Although labour intensive, BP is a cost-effective restoration method since no fenced paddocks nor rotational grazing is required to protect/rest the land.
In a livestock production system, more grass biomass is required for grazers, whereas in a wildlife (game) production system a combination of grasses and woody species are important for both grazers and browsers. In some land use types, a combination of enterprises is practised, i.e. livestock, wildlife and/or conservation. The type of bush-clearing methodology also depends on the type of soil, topography, landscape properties, climatic conditions (especially rainfall), as well as the economic situation (funds available) of the land user.

Clearing by distributing the arboricide (herbicide that controls woody species) by an aeroplane may be much faster and larger areas can be cleared at once, but it is less selective. Clearing by hand, or manual and mechanical methods, combined with chemical applications may take longer, but is more selective, as only certain species can be targeted (e.g. large trees such as Vachellia erioloba [camelthorn] or Combretum imberbe [ironwood/hardekool] can be avoided) (Harmse et al., 2016).
The clearing of woody species also depends on the land user’s purpose, which may include the production of charcoal, the making of fodder (boskos) for animals, the use of timber for construction purposes or using the wood for cooking and heating. Establishing different enterprises may result in job creation opportunities, thereby contributing to the wellbeing of people.
Restoring degraded rangelands
The Society for Ecological Restoration (SER) defines ecological restoration as the process of assisting the recovery of an ecosystem that has been degraded, damaged or destroyed. Restoration of degraded rangelands is not only restricted to environmental conditions, but also has to do with active intervention as far as social and economic conditions are concerned (Van Andel and Aronson, 2006).
Depending on the soil type, soil moisture (including rainfall pattern) and landscape properties, as well as the condition of the soil seed bank, restoration often includes the re-seeding of palatable, perennial grasses to improve fodder production for the grazing animal. As re-seeding can be very costly, leading to a high financial burden for the land user, it is advisable to rather implement the brush-packing (BP) methodology.

of grass species. Woody branches from brush packing facilitate
and protect the growth of grass species.
BP entails covering the soil surface with organic material such as woody branches (i.e. after the clearing of woody species) and plant leaves to promote grass growth and biomass production.
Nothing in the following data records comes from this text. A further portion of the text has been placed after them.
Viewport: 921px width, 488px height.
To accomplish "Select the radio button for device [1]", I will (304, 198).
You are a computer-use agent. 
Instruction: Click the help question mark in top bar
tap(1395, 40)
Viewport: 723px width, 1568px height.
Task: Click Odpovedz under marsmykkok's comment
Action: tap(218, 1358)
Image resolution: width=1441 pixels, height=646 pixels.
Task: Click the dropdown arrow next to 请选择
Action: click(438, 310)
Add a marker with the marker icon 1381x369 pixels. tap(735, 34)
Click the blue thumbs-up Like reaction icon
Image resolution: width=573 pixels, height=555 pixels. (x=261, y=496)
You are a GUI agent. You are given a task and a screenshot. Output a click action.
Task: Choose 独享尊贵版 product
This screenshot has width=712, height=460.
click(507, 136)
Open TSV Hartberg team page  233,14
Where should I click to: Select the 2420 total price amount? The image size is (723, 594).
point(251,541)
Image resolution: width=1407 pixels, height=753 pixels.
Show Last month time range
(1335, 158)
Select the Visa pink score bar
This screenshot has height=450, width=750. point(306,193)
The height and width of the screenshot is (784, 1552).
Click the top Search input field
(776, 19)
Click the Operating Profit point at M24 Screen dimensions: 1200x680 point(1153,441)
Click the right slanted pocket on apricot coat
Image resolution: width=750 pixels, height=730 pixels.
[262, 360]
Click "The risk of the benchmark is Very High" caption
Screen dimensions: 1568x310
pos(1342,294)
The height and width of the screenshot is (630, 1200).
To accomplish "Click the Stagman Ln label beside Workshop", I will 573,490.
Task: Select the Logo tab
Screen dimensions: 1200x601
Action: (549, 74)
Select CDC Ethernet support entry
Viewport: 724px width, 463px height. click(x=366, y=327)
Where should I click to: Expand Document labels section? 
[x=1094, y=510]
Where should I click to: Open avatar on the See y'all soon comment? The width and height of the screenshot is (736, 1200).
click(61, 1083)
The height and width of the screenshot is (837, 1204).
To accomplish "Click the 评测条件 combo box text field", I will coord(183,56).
BP also protects seedlings from disturbances (e.g. defoliation by grazing and trampling), creates an ideal microclimate (such as moisture content, soil structure and temperature and nutrient content) and facilitates the germination and establishment of plants under the brush (woody twigs).
If branches and roots from plants with nitrogen-fixing abilities (e.g. Vachellia and Senegalia species) are used, the decomposing brush will enrich the nutrient component of the soil, increase the functionality of the vegetation and control water flow and erosion.
Although labour intensive, BP is a cost-effective restoration method since no fenced paddocks nor rotational grazing is required to protect/rest the land. Due to its labour-intensive nature, clearing invasive woody species and using the brush for restoration also provides job opportunities.

of stumps.
Research and development projects
In South Africa, the Natural Resource Management programmes of the Department of Environment, Forestry and Fisheries (DEFF) implemented the ‘Working for … programmes (e.g. Working for Water, Working for Land and Working for Ecosystems). Through these labour-intensive programmes, invasive species (alien and indigenous) are controlled and sustainable land management (SLM) practices implemented (www.environment.gov.za). DEFF also implements various research and development projects where restoration methodologies are tested.
Research carried out by the North-West University (NWU) proves that BP increases the grass biomass for forage production in bush-cleared areas. In all plots where BP is implemented as a restoration method, the plant biomass (kg/ha) is significantly increased if compared to plots where no BP was applied (Kellner et al., 2019). It can therefore be concluded that BP serves as an effective method to restore the grazing capacity of degraded rangelands and to implement scientifically sound SLM practices.
This research and development project provides inputs to the Bush Expert Information Management System (BEIMS) developed by the NWU (www.bushmon.co.za). – Professor Klaus Kellner
For more information or references, contact Prof Klaus Kellner on 082 569 6145 or 018 299 2510, send an email to Klaus.Kellner@nwu.ac.za or visit www.ecorestore.co.za.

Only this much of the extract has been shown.